Chapter 14 Specific Phobias Flashcards
Define Anxiety
a state of physiological arousal associated with feelings of apprehension, unease or worry that something is wrong is something unpleasant is about to happen.
-It IS normal to experience a certain amount of anxiety from time to time, as this is our adaptive response making us more alert BUT it should be brief and temporary ….. If not you can develop a…..
Define Anxiety disorder
used to describe a group of disorders that are characterised by chronic feelings of anxiety, distress, nervousness and apprehension OR fear about the future …….. all with a negative effect
Define phobias
an excessive or unreasonable fear directed towards a particular object, situation or event that causes significant distress or interferes with everyday functioning
According to the DSM there are three types of phobias
Agoraphobia (afraid of public or unfamiliar places)
Social phobia
Specific phobia
Specific Phobia
a disorder characterised by significant anxiety provoked by exposure to a specific fear object or situation, often resulting in avoidance behaviour.

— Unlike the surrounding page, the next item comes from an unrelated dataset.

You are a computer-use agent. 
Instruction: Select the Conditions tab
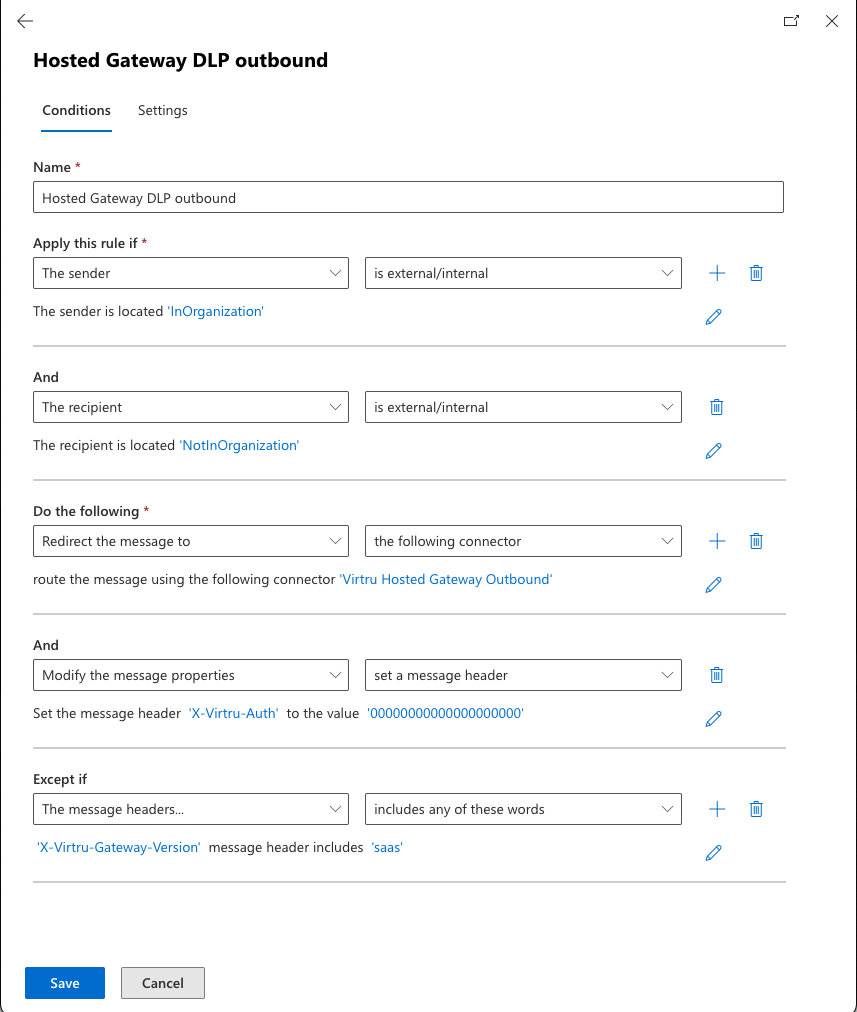coord(76,111)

According to the DSM there are five categories that phobias are split up into, what are these?
Of animals (birds, dogs, snakes, fish
Of situations (lifts, flying, tunnels, bridges)
Of blood, injections and/or injury (seeing it, getting one)
Of natural environments (thunder, the dark, water
Other phobias – anything not falling into another category (choking, vomiting, loud noises, costumed characters, dying)
Biological factors in Phobias (examples)
We don’t cover this. But is based around brains neurochemistry
Psychological factors in phobias
Contributing factors: • behavioural and cognitive models Management: • graduated exposure • flooding
Social factors in phobias
Contributing factors: • environmental triggers • parental modelling • transmission of threat information Management: • non-fear modelling • gather accurate information and facts
Physiological response to phobia (examples)
Trebling, increased heart rate, blood pressure etc
What are the two models that are under the psychological contributing factors?
Behavioural model, and Cognative model
What is the behavioural model,and what is its subcategories
phobias are learned through experience and may be acquired, maintained or modified by environmental consequences such as rewards and punishment.
Classical conditioning, and operant conditioning
What is the the cognitive model? And what are the four bias’
focuses on how people process information and how people think about the phobic stimulus and related events.
The cognitive model’s Key assumption – people with phobias have a cognitive bias (a tendency to think in a way that involves errors and bad judgement and decision making)
Attention bias, memory bias, interpretive bias, and catastrophic thinking
What is cognitive bias
a tendency to think in a way that involves errors of judgment and faulty decision-making
What is attention bias
the tendency to selectively attend to threat-related stimuli rather than to neutral stimuli.